Chez Schwiter[99], j'ai été frappé là, en voyant sa propre peinture et le portrait de West, de Lawrence, ainsi que des gravures d'après Reynolds, de l'influence fâcheuse de toute manière. Ces Anglais, et Lawrence tout le premier, ont copié aveuglement leur grand-père Reynolds, sans se rendre compte des entorses qu'il donnait à la vérité; ces licences, qui ont contribué à donner à sa peinture une sorte d'originalité, mais qui sont loin d'être justifiables, l'exagération pour l'effet et même les effets complètement faux qui en sont la conséquence, ont décidé du style de tous ses suivants, ce qui donne à toute cette école un air factice que ne rachètent pas certaines qualités.

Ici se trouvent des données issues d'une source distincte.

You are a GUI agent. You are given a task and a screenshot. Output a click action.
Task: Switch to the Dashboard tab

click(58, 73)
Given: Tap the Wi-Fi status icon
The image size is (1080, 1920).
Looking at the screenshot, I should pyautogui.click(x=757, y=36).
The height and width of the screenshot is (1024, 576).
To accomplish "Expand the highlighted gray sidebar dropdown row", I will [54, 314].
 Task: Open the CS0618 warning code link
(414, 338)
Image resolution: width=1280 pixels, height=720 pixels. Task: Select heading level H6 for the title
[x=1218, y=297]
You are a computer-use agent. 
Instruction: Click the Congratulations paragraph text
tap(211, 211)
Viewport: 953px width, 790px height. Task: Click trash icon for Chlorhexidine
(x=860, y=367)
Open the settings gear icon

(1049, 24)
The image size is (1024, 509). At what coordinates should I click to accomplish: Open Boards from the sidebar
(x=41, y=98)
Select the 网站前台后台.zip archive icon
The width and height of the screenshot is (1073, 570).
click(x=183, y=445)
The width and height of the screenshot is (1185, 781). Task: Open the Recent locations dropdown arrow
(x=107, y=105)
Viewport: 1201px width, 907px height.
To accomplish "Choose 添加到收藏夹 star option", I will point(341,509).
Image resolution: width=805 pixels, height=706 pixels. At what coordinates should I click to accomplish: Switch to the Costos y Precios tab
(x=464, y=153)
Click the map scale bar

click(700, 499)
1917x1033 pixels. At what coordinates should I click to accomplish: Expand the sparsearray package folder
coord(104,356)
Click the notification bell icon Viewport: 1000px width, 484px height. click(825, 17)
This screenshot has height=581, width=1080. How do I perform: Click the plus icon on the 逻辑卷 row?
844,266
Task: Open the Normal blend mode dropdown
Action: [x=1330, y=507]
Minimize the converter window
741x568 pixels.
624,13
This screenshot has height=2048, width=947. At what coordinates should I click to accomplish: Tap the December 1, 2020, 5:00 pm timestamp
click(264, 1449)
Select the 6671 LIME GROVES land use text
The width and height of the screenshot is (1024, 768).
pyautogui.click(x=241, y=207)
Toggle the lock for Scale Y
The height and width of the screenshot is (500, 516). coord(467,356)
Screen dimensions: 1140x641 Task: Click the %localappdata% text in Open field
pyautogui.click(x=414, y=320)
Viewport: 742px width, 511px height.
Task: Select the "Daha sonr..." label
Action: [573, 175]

Ainsi la tête de West, qui est peinte dans la lumière la plus vive, est accompagnée d'accessoires tels que les vêtements, un rideau, etc., qui ne participent nullement à cette lumière; en un mot, elle est dépourvue de toute raison; il s'ensuit qu'elle est fausse et l'ensemble maniéré. Une tête de Van Dyck ou de Rubens, placée à côté de semblables résultats, les place tout de suite dans les rangs les plus secondaires. (Rapprocher ceci de ce que j'ai écrit quelques jours plus tard à Dieppe sur l'imitation naïve et l'influence des écoles.)[100].

La vraie supériorité, comme je l'ai dit quelque part dans ces petits souvenirs, n'admet aucune excentricité. Rubens est emporté par son génie et se livre à des exagérations qui sont dans le sens de son idée et fondées toujours sur la nature.